Answer these from the thread on bus travel from Sydney to Canberra:
1. How many large suitcases does Aurita ask whether the buses allow?
2. What baggage does QANTAS include for each person?
3. What does Bayswater Car Rental charge per day for a Corolla?

*** EXTRACT

# Greyhound/ Murray



## Aurita (Feb 23, 2009)

Hi
I am traveling with my 5 year old son, landing in Sydney and taking a bus to Canberra (cheapest route) - but i find a reasonable difference in online non-refundable fares for murray (cheaper) / greyhound (dearer) for my particular dates.

any comments on which one is more comfortable? also, do both buses allow 4 large suitcases?


----------



## amaslam (Sep 25, 2008)

Might be cheaper to fly actually (depends on how much baggage you have).

Check out:

Welcome To Tiger Airways
Virgin Blue Home
Qantas - flights to Australia, New Zealand, Africa and Asia. Book airfares at qantas.com.

They always run specials so join their mailing lists. Plenty of flights between Sydney and Canberra.

***
Here is the baggage info for Greyhound:
http://www.greyhound.com.au/Footer/terms-and-conditions.aspx#05

You should be OK with 4 pieces (you can have carry ons also).



Aurita said:


> Hi
> I am traveling with my 5 year old son, landing in Sydney and taking a bus to Canberra (cheapest route) - but i find a reasonable difference in online non-refundable fares for murray (cheaper) / greyhound (dearer) for my particular dates.
> 
> any comments on which one is more comfortable? also, do both buses allow 4 large suitcases?


----------



## anj1976 (Apr 24, 2008)

I noticed the fare is about 100A$ but what about luggage, I am sure Aurita is carrying her 40kg/person limit. She will have to pay a lot for extra baggage, wont traveling by bus be more feasible for her?


----------



## amaslam (Sep 25, 2008)

Yes, bus is cheapest. I've never used it as CBR-SYD flights are so frequent.

QANTAS includes 1 piece each (23 kg) then it's extra for more baggage so it becomes cost prohibitive.

Another idea is a rental car, as SYD-CBR is a single highway and straight line drive. Then can use rental car while in CBR. Again it's not as cost-effective as Greyhound, but very convenient to have a car for the first few weeks.



anj1976 said:


> I noticed the fare is about 100A$ but what about
> luggage, I am sure Aurita is carrying her 40kg/person limit. She will have to pay a lot for extra baggage, wont traveling by bus be more feasible for her?


----------



## Aurita (Feb 23, 2009)

thanks folks. can you recommend any good / reasonable car rentals?


----------



## amaslam (Sep 25, 2008)

Try Bayswater Car Rental (they have a Corolla for 20/day). Sorry, they don't do one way rentals (you'd need to return it to Sydney at some point).



Aurita said:


> thanks folks. can you recommend any good / reasonable car rentals?

******
*** ENTRIES PROVIDED

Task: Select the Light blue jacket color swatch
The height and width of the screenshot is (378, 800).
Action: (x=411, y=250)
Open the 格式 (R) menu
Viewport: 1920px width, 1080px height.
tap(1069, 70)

******

CORRECT RESULT:
1. 4 large suitcases.
2. 1 piece each (23 kg).
3. 20/day.